* _Required action_
Your response should contain each line of the data that includes "computer".
BEGIN Available data
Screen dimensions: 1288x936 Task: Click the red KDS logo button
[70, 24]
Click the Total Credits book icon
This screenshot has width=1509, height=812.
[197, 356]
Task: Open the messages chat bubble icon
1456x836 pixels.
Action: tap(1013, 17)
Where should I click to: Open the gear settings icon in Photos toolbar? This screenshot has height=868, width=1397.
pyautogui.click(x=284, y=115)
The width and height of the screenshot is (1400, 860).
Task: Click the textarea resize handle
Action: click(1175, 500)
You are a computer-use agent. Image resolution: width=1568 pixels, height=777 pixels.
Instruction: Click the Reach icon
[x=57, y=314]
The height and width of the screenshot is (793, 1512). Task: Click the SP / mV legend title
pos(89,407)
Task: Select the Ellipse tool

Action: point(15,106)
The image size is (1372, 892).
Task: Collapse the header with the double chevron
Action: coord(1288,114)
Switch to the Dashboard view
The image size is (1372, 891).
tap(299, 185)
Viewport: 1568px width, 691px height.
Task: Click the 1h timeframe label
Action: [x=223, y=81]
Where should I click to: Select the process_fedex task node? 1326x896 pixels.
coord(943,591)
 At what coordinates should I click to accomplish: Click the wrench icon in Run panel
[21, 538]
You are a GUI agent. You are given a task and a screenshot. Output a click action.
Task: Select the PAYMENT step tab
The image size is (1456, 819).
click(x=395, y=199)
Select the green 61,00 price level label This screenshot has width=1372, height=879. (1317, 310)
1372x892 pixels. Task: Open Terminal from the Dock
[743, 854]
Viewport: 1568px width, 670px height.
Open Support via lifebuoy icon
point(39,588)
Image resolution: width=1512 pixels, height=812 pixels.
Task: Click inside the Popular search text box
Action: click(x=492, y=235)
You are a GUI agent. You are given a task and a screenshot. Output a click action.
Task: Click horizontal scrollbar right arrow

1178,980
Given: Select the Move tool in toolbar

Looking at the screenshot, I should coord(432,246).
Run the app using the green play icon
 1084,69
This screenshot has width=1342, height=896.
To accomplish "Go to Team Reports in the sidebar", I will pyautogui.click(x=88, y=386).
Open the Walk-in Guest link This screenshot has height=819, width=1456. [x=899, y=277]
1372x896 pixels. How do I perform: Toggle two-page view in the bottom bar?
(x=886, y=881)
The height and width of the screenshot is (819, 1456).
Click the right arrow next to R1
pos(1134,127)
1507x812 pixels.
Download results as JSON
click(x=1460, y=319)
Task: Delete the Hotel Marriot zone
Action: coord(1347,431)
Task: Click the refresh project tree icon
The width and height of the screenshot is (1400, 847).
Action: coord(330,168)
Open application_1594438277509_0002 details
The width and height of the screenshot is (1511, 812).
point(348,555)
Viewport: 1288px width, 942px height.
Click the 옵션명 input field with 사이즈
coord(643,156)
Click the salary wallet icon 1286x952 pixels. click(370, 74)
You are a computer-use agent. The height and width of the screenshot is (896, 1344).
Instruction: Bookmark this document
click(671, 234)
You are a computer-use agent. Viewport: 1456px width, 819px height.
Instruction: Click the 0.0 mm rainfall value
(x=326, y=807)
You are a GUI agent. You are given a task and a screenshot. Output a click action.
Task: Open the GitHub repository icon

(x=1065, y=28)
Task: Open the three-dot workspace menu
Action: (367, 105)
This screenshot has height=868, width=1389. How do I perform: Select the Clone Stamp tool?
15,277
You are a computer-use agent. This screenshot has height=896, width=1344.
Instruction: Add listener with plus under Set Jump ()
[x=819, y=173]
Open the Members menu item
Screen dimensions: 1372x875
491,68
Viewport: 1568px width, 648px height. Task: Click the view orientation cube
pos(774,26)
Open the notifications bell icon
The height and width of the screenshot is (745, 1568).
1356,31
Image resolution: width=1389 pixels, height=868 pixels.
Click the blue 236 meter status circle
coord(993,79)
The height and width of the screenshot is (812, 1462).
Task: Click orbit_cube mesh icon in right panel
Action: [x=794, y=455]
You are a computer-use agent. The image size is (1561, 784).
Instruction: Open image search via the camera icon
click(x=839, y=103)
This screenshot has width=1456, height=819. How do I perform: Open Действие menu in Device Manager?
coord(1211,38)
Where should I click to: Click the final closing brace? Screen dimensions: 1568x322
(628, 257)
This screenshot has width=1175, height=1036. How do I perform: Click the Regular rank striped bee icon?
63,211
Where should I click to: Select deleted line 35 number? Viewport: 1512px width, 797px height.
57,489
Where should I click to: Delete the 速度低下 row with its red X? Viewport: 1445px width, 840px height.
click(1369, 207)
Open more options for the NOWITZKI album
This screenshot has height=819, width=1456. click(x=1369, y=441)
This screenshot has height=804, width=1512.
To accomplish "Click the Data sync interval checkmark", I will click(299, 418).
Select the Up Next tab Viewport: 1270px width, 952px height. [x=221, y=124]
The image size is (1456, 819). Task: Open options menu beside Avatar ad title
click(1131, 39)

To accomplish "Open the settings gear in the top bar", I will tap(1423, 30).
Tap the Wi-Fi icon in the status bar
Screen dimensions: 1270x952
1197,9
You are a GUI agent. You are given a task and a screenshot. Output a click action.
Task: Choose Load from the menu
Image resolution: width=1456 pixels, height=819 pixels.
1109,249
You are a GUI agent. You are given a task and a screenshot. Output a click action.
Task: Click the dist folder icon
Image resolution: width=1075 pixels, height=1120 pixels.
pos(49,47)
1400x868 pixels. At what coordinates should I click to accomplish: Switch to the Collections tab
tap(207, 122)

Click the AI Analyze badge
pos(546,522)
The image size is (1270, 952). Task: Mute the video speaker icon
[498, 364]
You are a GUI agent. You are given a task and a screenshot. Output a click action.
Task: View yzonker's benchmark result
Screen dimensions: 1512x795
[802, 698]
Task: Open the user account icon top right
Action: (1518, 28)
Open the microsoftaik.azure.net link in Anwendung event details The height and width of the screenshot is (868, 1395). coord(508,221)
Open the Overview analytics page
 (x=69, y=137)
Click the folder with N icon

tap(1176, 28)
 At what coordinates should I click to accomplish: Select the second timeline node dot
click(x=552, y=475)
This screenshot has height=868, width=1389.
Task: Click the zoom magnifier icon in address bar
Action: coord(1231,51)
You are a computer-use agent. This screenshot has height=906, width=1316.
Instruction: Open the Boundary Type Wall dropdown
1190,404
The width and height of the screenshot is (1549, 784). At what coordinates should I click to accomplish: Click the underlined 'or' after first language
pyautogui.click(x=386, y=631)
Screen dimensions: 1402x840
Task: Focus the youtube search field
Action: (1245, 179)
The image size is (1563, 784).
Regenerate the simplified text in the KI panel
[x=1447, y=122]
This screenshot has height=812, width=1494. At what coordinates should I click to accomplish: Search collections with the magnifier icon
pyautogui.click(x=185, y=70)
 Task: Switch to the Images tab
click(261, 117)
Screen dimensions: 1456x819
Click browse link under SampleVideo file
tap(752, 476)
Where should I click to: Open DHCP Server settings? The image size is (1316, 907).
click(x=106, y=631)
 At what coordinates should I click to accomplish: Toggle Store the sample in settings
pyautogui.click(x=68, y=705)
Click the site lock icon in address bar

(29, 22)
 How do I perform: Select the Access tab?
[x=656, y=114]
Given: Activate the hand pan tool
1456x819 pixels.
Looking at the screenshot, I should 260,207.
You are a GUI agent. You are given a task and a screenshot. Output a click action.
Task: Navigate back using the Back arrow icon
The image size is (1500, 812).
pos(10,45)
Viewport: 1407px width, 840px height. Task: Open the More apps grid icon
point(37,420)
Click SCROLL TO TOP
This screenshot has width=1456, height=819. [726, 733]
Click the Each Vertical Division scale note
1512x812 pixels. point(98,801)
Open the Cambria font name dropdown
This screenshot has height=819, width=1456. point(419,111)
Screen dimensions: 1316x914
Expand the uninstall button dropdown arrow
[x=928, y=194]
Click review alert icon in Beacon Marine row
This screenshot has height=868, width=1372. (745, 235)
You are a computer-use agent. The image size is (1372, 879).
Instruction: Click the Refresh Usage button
END Available data
* _Written answer_
You are a computer-use agent. Image resolution: width=1568 pixels, height=777 pixels.
You are a computer-use agent. The height and width of the screenshot is (896, 1344).
You are a computer-use agent. Viewport: 1456px width, 819px height.
You are a computer-use agent. This screenshot has height=896, width=1344.
You are a computer-use agent. The image size is (1561, 784).
You are a computer-use agent. This screenshot has height=906, width=1316.
You are a computer-use agent. The image size is (1372, 879).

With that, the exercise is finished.